I don't have much practical knowledge of auditing, but it seems like the SOW would not be hard to write. There are well-defined and long-established commercial standards for auditing, aren't there? There's your performance work statement.

Firm-fixed-price contract? Cost-reimbursement?Time-and-materials?

The key would be to identify qualified CPA firms that are experienced in the application of government cost principles and cost accounting standards.

If we could price each individual audit FFP, I think I could hire a competent auditor through sealed bidding in a very short time. Certainly through LPTA. I think that we could establish special responsibility standards IAW FAR 9.104-2. Am I wrong? Why should we pay premium? We're not talking about rocket science. Are we? No lives at stake. Are there?

The biggest problem would be: Who would perform contract quality assurance?

Vern, you're not wrong in theory but the reality will bite the acquiring agency where it hurts.

If an agency conducts an LPTA solicitation or awards an FFP contract, how do you think the winning firm is going to staff the audit? Are they going to staff with their best, most expensive people, or are they going to staff with their most junior folks plus a couple of managers? I know how I would bet. You will not get quality audits unless you are willing to pay for quality audits. The low bidder will not provide quality audits and then we will be right back where were currently are, with the IG criticizing audit quality.

You're going to tell me that a good solicitation would address that risk, and you'd be right. But there are not many good solicitations being issued these days, in my experience.

As for your question about quality assurance, at DoD it will be DoD IG. The IG already performs quality control reviews over DCAA.

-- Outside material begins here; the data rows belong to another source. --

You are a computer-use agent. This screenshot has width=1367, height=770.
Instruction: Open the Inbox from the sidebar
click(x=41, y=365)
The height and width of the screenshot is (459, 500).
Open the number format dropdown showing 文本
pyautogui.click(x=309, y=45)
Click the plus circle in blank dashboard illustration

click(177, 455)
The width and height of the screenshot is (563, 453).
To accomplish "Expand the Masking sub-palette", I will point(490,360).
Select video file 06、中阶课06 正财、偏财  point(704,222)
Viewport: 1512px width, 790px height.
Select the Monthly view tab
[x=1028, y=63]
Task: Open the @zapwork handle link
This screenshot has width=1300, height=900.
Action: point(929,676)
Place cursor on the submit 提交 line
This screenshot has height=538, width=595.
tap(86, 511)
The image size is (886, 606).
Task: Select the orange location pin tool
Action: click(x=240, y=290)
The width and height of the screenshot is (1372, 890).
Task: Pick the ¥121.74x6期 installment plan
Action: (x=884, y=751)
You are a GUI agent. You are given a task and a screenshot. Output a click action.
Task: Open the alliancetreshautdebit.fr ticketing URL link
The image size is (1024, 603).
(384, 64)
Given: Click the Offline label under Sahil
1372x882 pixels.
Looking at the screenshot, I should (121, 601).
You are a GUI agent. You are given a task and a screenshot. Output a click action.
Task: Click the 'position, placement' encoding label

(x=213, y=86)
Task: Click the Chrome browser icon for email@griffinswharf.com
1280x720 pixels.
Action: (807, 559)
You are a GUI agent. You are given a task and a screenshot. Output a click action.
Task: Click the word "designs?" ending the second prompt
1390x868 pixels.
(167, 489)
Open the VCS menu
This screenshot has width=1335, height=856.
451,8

Side note: I went to the DoD IG website to link to an example of an IG audit over a "joint" or "single" audit performed by both DCAA and a Big Four firm over the Aerospace Corp. in 2011. I wanted that report specifically because it compared and contrasted the audit planning and audit quality between the two audit teams. DCAA didn't fare well when compared to the Big Four firm. Funny thing, though. That report seems to have disappeared from the archive of IG reports as if it had never existed.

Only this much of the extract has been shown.